TASK OBJECTIVE: Copy out the items from the line containing "The image size is (862, 480)." through the line containing "coord(238,125)", keeping each line identical.

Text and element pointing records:
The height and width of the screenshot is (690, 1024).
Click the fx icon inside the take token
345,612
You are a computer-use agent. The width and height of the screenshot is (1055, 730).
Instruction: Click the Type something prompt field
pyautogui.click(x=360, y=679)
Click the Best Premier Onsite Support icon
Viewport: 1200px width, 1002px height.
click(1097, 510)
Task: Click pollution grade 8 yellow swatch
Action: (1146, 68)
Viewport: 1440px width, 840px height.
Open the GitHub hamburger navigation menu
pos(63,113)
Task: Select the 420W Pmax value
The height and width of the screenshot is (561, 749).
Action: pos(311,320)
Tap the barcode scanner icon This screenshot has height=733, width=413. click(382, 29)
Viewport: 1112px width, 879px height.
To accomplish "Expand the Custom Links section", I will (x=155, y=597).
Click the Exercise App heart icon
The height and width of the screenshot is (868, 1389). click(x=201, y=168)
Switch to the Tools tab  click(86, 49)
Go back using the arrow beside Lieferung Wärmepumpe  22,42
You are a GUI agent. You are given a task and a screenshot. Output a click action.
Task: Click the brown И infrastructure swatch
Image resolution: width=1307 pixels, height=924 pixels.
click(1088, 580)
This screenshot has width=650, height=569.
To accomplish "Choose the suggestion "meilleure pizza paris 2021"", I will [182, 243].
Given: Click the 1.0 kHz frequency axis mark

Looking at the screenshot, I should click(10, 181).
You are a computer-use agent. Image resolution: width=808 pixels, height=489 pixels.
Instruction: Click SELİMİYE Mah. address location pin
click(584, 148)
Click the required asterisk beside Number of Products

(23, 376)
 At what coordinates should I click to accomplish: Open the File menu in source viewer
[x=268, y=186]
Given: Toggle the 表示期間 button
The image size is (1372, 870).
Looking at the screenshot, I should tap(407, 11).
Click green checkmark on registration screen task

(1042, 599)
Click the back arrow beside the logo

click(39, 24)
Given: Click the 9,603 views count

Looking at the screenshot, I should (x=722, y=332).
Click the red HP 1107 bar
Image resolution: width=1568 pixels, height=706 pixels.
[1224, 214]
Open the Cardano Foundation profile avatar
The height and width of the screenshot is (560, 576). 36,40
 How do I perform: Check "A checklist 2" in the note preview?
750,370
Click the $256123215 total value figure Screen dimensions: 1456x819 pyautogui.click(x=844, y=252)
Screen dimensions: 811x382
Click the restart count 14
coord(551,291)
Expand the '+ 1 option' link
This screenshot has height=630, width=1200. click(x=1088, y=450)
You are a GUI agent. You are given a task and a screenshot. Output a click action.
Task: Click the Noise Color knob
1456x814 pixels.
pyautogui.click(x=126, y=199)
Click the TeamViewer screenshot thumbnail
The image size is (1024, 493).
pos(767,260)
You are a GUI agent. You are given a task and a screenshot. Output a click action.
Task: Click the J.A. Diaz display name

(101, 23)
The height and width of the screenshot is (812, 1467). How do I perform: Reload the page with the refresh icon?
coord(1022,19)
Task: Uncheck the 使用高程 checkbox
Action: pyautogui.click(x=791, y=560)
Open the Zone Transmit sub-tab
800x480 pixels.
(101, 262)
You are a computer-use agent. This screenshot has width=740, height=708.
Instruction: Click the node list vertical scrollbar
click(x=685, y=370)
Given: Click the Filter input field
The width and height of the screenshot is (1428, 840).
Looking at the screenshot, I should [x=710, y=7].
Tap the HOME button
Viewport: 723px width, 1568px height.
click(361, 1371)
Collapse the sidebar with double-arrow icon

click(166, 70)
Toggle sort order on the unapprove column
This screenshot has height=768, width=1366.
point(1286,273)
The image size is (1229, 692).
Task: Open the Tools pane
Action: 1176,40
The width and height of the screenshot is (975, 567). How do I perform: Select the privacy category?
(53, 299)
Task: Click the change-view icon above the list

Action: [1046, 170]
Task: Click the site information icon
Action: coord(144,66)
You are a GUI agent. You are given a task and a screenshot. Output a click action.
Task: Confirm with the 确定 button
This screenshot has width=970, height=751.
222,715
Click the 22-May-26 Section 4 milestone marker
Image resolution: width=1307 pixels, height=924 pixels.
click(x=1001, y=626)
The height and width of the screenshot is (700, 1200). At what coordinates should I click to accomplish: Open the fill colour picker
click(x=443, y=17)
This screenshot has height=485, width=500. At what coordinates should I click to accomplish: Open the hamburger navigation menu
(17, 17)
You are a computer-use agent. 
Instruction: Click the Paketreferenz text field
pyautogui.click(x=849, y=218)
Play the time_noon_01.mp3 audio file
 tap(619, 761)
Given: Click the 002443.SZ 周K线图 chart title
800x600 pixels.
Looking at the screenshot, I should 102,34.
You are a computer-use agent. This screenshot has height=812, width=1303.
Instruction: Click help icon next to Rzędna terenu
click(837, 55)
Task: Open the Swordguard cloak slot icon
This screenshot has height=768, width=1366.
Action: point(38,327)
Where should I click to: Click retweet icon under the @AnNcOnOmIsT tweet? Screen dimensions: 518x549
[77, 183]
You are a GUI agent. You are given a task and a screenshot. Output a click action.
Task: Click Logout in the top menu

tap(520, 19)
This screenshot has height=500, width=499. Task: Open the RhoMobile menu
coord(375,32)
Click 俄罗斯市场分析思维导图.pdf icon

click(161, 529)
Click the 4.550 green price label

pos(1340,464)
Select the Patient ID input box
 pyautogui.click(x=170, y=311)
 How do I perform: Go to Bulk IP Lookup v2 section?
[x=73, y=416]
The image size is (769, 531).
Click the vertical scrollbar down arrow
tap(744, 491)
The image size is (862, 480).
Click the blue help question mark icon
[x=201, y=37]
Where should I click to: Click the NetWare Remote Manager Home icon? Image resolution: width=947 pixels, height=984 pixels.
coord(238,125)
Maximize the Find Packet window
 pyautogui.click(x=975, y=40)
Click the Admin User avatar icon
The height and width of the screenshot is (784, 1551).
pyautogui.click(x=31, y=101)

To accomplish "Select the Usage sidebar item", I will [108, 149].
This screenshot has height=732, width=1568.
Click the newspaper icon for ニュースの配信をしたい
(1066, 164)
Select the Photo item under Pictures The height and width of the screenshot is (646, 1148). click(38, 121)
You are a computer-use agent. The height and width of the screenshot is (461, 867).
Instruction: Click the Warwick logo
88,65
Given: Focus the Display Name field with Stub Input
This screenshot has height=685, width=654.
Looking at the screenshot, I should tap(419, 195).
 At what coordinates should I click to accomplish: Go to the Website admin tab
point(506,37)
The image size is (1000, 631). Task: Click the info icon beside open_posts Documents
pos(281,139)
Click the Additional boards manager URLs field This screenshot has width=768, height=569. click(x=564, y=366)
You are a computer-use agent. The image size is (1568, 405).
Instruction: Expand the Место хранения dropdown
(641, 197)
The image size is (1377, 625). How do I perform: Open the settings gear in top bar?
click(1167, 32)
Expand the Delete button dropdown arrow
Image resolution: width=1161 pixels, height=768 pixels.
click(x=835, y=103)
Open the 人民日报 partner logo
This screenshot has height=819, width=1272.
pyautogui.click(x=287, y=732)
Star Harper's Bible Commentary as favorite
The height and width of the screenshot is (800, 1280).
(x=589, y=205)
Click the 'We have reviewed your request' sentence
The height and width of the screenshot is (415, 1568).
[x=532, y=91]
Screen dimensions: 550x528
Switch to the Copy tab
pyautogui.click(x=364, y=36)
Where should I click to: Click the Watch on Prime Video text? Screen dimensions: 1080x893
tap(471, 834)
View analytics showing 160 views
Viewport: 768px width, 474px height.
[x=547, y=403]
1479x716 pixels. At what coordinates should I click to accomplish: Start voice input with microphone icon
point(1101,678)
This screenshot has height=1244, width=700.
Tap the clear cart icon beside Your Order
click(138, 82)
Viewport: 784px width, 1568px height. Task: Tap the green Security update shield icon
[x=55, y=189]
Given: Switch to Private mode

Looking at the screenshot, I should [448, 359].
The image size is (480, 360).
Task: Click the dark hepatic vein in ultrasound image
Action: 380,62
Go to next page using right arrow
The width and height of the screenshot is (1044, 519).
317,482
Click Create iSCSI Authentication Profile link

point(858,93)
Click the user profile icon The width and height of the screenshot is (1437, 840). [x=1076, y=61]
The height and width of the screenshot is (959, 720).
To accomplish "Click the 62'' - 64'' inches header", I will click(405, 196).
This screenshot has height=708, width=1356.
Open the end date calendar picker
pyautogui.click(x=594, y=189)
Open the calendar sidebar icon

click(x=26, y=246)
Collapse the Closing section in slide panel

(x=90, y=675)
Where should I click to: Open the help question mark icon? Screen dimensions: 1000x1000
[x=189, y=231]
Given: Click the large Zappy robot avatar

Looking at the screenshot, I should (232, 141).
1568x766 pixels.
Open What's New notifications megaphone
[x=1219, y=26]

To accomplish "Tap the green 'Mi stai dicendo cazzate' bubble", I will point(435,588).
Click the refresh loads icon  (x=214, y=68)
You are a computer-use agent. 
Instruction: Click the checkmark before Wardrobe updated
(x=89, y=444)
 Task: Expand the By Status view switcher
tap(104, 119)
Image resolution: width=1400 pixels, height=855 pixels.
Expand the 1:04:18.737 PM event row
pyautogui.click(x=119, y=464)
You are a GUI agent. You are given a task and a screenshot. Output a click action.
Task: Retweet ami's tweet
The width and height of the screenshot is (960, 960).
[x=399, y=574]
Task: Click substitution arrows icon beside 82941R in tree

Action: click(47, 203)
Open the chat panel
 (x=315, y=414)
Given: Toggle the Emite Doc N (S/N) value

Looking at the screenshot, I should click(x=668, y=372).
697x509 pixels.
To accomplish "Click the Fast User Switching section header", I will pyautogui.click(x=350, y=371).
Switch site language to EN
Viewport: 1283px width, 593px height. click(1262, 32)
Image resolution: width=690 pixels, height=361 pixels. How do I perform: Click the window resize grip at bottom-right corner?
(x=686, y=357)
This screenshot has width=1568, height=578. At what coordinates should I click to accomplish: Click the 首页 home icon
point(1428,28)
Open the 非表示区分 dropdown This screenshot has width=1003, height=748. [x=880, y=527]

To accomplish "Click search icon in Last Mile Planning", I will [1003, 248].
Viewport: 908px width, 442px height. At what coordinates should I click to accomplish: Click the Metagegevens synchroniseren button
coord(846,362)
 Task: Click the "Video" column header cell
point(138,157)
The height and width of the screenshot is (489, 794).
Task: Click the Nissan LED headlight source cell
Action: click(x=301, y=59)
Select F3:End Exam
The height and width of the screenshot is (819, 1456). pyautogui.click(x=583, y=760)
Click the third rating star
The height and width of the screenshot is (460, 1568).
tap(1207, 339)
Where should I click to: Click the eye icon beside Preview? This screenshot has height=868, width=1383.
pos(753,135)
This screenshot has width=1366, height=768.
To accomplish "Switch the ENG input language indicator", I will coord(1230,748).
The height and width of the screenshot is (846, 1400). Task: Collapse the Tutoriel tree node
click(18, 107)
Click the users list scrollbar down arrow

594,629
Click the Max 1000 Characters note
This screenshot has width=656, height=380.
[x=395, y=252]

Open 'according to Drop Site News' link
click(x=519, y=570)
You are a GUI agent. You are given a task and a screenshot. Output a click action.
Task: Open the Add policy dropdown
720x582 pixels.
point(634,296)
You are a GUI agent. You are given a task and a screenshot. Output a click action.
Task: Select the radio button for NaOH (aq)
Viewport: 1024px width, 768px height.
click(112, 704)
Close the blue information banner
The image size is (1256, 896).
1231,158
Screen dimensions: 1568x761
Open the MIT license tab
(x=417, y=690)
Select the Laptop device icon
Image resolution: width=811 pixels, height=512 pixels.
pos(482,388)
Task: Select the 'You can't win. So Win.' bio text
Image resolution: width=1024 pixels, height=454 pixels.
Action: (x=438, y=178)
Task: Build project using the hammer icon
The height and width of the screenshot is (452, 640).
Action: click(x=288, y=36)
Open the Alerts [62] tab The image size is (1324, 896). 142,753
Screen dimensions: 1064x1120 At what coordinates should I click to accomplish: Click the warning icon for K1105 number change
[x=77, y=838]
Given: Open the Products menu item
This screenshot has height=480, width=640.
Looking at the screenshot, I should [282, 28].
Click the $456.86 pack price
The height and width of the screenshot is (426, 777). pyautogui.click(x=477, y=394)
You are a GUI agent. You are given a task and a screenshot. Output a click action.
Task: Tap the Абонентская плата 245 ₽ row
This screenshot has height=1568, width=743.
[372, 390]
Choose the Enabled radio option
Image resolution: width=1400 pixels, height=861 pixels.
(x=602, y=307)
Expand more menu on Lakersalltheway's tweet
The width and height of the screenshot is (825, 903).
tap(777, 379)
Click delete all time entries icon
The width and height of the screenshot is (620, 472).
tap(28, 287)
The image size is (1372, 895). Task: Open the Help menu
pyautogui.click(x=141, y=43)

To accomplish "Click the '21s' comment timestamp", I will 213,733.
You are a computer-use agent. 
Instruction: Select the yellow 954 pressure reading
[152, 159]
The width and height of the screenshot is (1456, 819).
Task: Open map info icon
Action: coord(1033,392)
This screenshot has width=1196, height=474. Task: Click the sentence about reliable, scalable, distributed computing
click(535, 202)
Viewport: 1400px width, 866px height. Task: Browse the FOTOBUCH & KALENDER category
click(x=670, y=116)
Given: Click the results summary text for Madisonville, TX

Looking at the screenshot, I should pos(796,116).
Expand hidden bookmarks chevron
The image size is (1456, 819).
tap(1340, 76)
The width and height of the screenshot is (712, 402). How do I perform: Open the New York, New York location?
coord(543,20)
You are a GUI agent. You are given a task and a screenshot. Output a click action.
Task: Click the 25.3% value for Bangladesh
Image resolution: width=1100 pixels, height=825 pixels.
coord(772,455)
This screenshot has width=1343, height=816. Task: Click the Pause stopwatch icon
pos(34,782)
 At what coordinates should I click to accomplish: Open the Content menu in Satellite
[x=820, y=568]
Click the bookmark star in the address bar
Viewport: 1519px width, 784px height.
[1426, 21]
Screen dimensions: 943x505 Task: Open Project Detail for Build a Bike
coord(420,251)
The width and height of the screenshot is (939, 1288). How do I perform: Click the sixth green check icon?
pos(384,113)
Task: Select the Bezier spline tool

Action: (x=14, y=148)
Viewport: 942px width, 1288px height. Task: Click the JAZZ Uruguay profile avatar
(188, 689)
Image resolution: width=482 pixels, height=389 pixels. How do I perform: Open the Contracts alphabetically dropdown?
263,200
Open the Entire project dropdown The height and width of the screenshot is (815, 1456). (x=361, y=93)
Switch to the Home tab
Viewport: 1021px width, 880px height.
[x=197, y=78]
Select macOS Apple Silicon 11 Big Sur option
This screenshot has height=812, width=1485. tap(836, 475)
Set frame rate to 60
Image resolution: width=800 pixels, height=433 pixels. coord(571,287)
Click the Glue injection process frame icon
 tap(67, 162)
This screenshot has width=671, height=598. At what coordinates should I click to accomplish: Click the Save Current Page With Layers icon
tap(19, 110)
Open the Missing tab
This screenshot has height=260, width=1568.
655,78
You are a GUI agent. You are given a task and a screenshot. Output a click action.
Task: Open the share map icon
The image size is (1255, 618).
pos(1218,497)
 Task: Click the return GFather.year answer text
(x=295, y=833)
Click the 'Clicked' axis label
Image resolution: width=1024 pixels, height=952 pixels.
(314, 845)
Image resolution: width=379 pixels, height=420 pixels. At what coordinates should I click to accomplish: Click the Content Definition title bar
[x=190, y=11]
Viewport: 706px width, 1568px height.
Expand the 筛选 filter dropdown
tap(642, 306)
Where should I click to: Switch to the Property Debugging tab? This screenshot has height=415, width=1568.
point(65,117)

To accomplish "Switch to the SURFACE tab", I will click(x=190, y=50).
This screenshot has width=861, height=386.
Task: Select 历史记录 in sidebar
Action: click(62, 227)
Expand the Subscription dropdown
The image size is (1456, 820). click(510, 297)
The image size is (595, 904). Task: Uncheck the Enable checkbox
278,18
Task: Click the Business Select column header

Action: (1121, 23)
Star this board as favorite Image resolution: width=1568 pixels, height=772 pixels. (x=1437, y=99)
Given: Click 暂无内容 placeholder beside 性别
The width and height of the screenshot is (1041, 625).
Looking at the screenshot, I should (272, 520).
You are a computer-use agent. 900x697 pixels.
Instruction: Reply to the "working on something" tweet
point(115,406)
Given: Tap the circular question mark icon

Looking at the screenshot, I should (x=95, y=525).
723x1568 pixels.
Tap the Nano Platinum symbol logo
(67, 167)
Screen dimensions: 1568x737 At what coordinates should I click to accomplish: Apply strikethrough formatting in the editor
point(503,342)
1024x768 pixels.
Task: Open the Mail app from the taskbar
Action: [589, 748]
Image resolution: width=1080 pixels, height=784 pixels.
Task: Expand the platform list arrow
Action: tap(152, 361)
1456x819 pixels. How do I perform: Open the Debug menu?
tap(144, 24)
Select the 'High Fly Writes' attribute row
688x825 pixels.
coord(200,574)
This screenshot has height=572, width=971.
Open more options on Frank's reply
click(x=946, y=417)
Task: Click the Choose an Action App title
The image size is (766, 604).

ANSWER TO THE TASK:
The image size is (862, 480).
Click the blue help question mark icon
[x=201, y=37]
Where should I click to: Click the NetWare Remote Manager Home icon? Image resolution: width=947 pixels, height=984 pixels.
coord(238,125)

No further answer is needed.